It's great to hear from you Helen, yes, our posts just got mistimed I think. I am sure we will meet one day!
I am so pleased you persevered with staying on track despite difficulties. How did you manage to overcome them? Did you try thought records? Any advice to others would be hugely helpful.
There is no doubt that I have acquired a different, more positive outlook since achieving this goal. The question I ask myself is this...
Did I lose confidence because I was fat? Or, was I fat because I didn't have confidence?
I wonder if it was significant that I started dieting when a susceptible young teenager, desperate to be accepted by everyone, and was vulnerable to feelings of rejection. I soon got sucked into the 'dieting treadmill' and an awful period of yo-yo weight loss and weight gain followed - for the next thirty years.

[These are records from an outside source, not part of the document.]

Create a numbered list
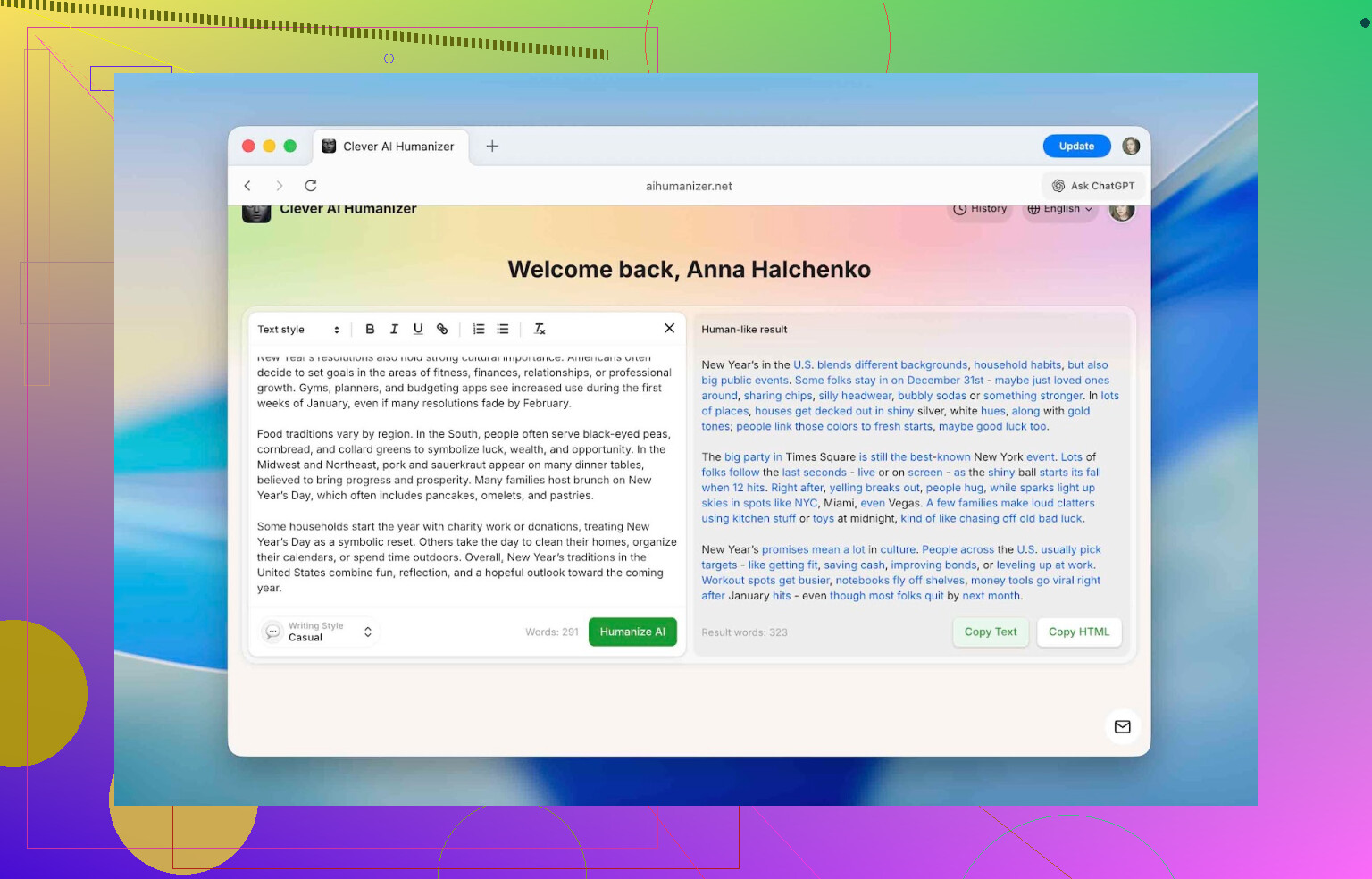This screenshot has width=1372, height=879. [479, 329]
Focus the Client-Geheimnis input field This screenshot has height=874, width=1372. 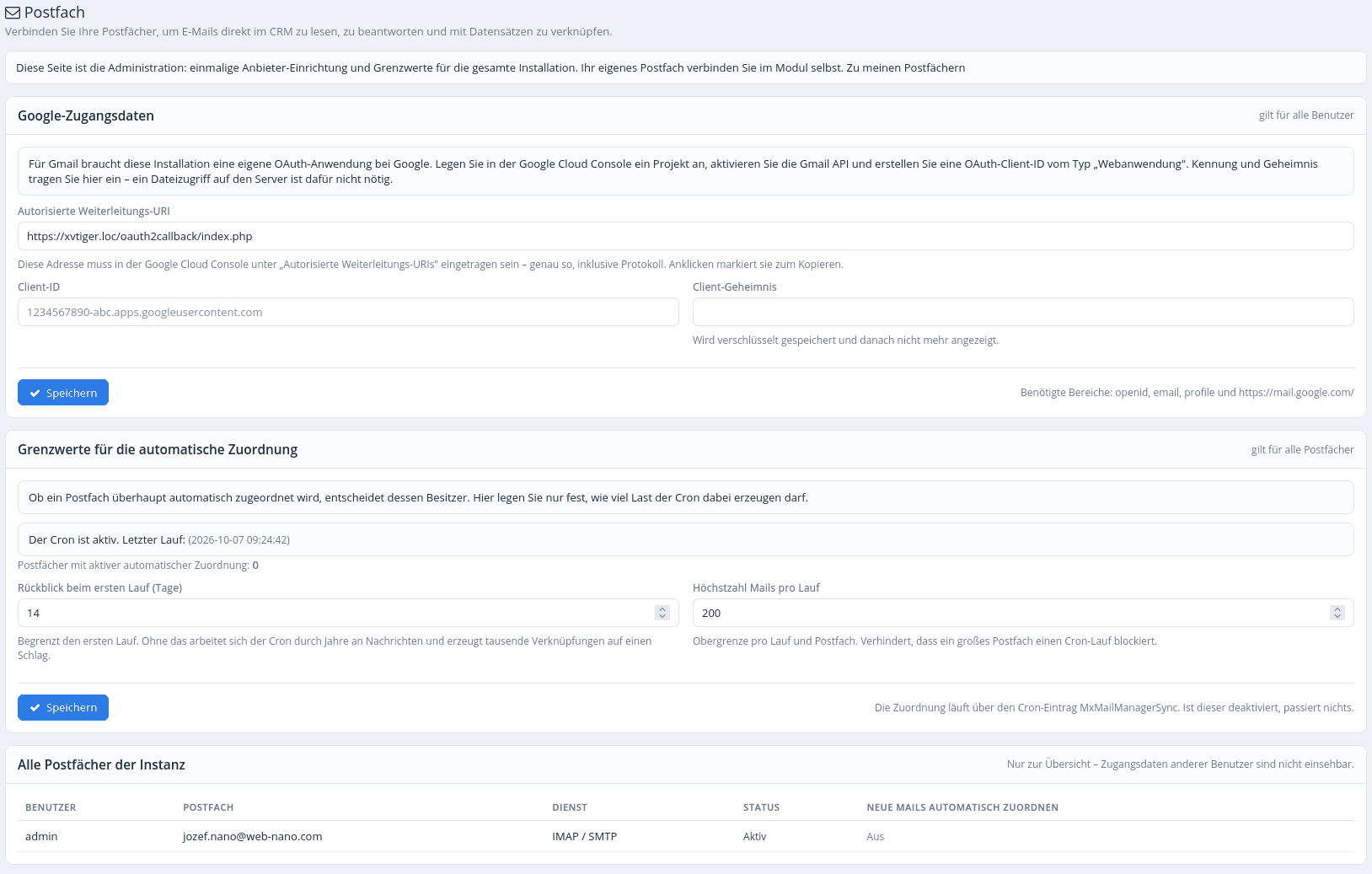(x=1023, y=312)
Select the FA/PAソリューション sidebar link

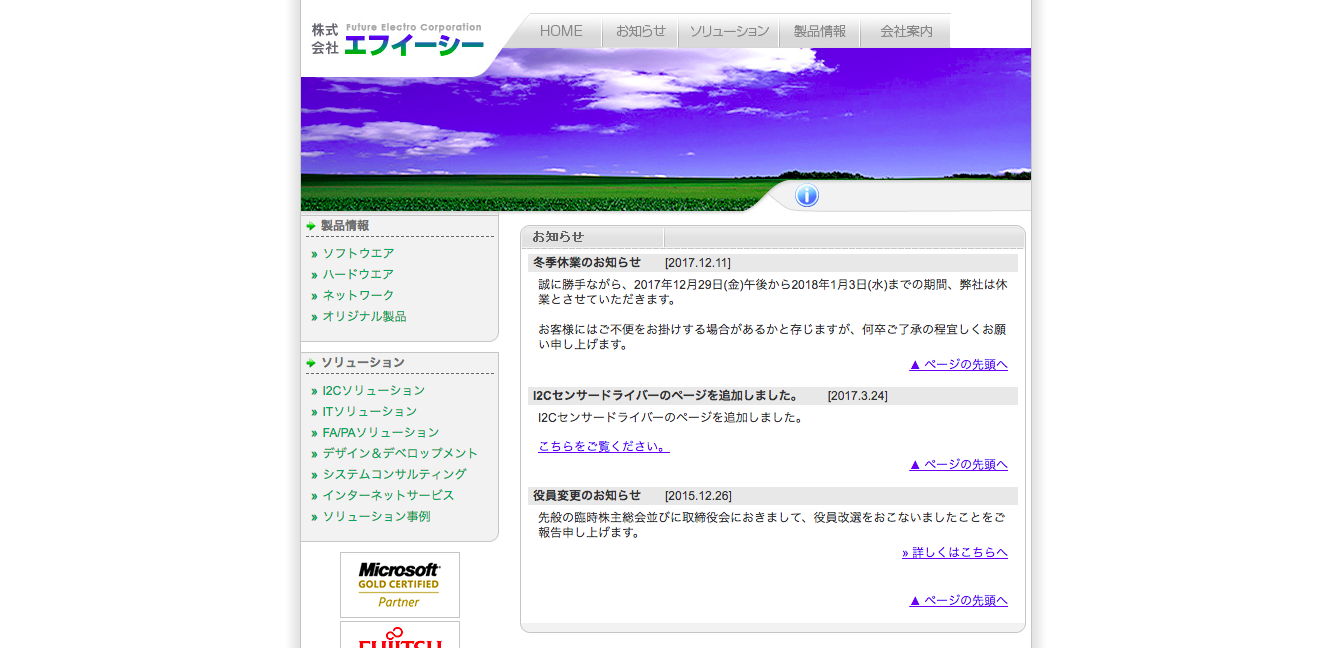click(x=380, y=433)
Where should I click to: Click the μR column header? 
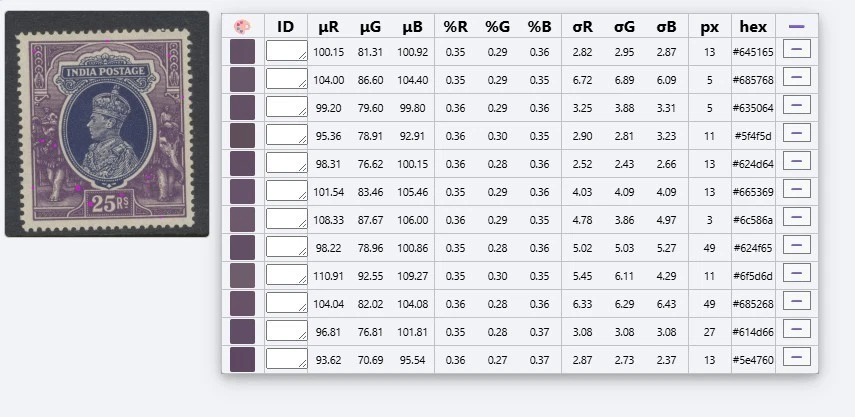[328, 27]
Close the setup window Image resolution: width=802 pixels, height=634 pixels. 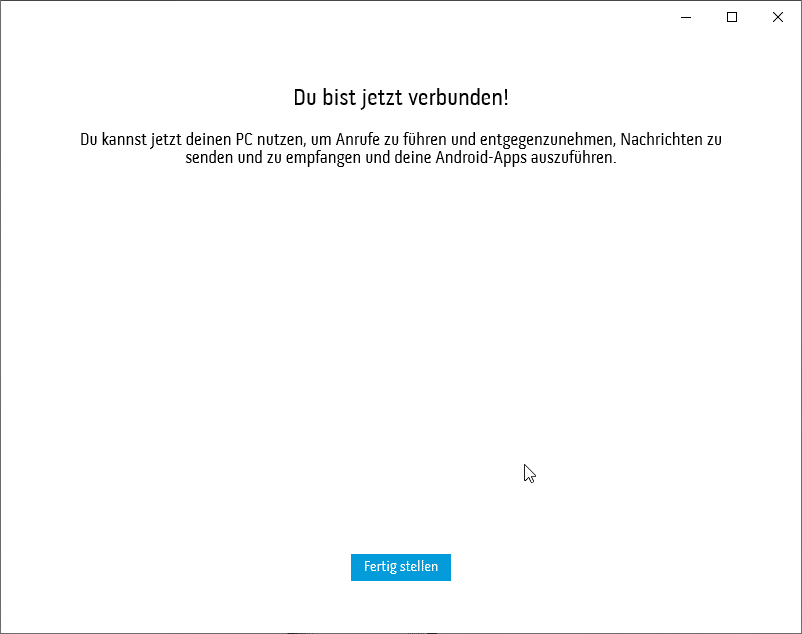pos(777,17)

Is it any wonder that I lost the plot and believed that I was the failure, rather then my dieting methods? That my belief in myself as an ok person was so tied up with what I weighed? That I never really progressed into proper maturity from being that impressionable 13 year old? That I am now making up for lost time!
I suppose that LL did something a whole lot more for me than enable me to lose weight. I mean, I have successfully 'lost' probably 100 plus stone over these past thirty years. It sounds a lot but averages out at about 3 stone a year. Factor in putting back on more each time, and you see a terrible, destructive pattern which repeats itself over and over and over again.

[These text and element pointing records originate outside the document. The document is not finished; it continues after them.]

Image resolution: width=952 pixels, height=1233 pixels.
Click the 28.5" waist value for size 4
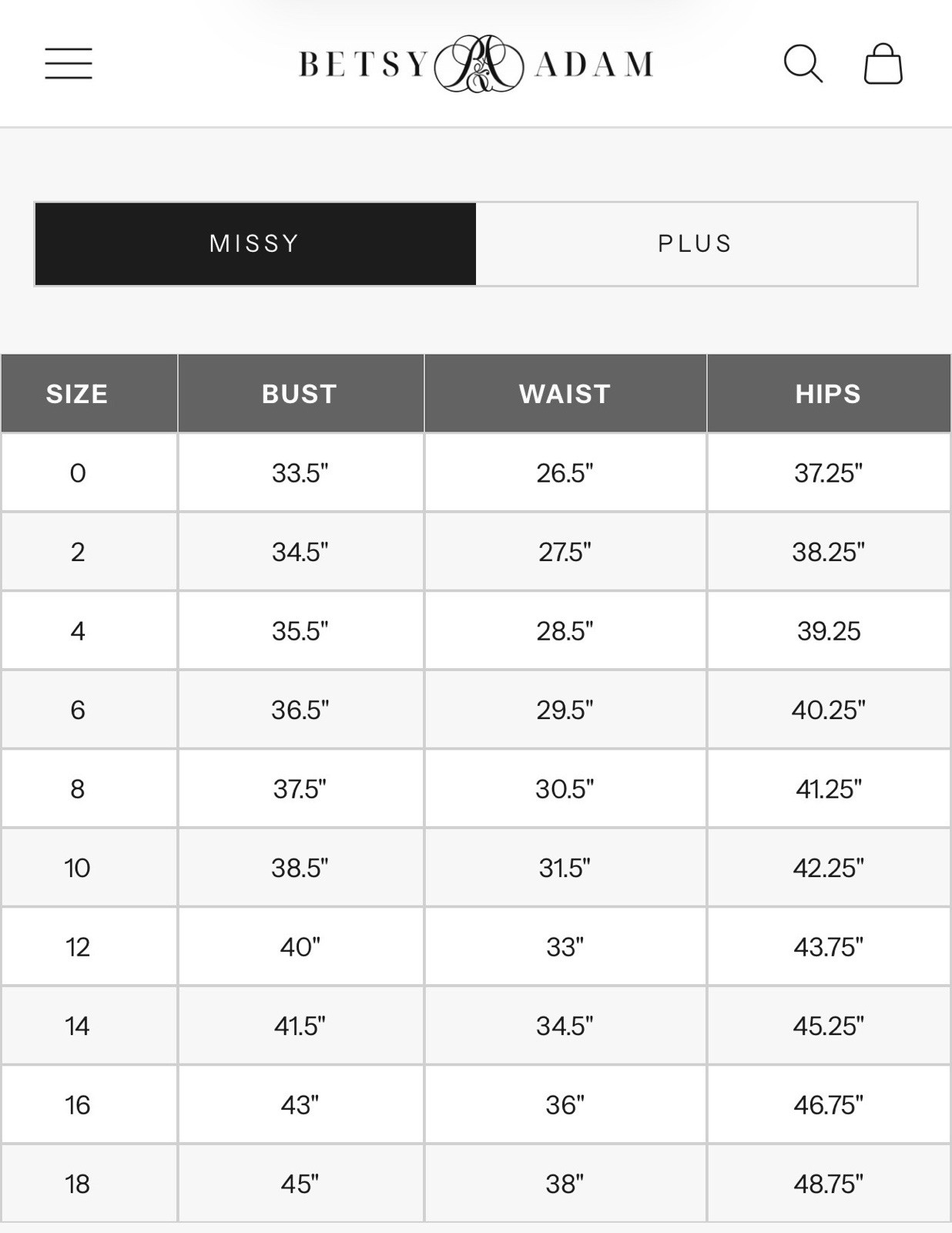click(565, 631)
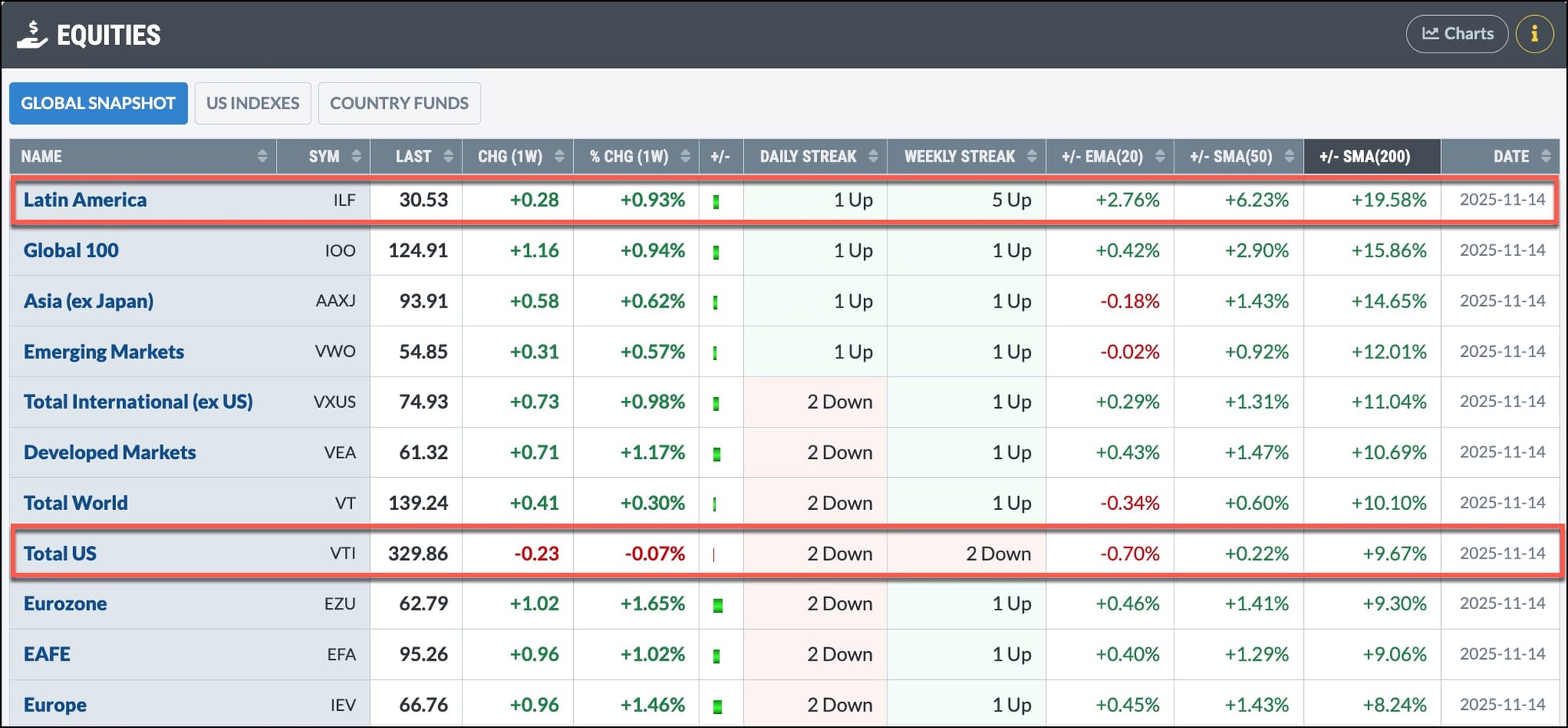Click the yellow info icon
Viewport: 1568px width, 728px height.
click(1534, 35)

How did LL really help? Well, it took me out of the 'loop' of eating for a start. That was a wonderful freeing experience for me. I had breathing space to step back and take a long, hard, objective look at my life, my eating habits, and everyone elses too. It was a real eye-opener, let me tell you. When I was stuck deep 'in the food' as it were, I couldn't see what was going on, I was too close.

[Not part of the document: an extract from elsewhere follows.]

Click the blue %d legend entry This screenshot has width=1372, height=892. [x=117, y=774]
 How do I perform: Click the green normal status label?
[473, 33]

Being able to step back and watch, and analyse my reactions to food and eating situation, to remember my past eating behaviours, enabled me to start the business of creating new pathways, rationally.
So while LL was extremely difficult in some ways (socially difficult, particularly), it was also incredibly easy too. Although I shopped and cooked for the family, I was removed from the whole experience and didn't have much interest in eating what they ate. In my head 'it wasn't for me' so I switched off that part. I did have anxieties about others' reactions to what I was doing, and indeed some family members were negative (and still are believe it or not), and I was thankful that 250 plus miles separated us! However, all the way through I knew that I would make it to 100 days unscathed, and I did. I did a few extra weeks before moving on to Management.
Management was just as important as Foundation and Development. I could not perceive not doing it. It was, for me, the way I could develop new and positive eating habits to take with me through the rest of my life. I followed the 'rules' as carefully as I could (was this adapted child?). It was important to me that I gave myself the best chance to succeed because failure was simply not an option.
Tomorrow is the last day of Management. I will still attend meetings weekly at the moment, but can now attend when I want. And I do want to.
So, here I am with the new stable, lasting and unwavering eating habits I have been creating over the past three months. It is a bit like being reborn. Everything is new, and there are challenges and opportunities everywhere. I did not dare to see them before. But what's stopping me now?
Good heavens, I have waffled on a bit! I will finish now and chat later!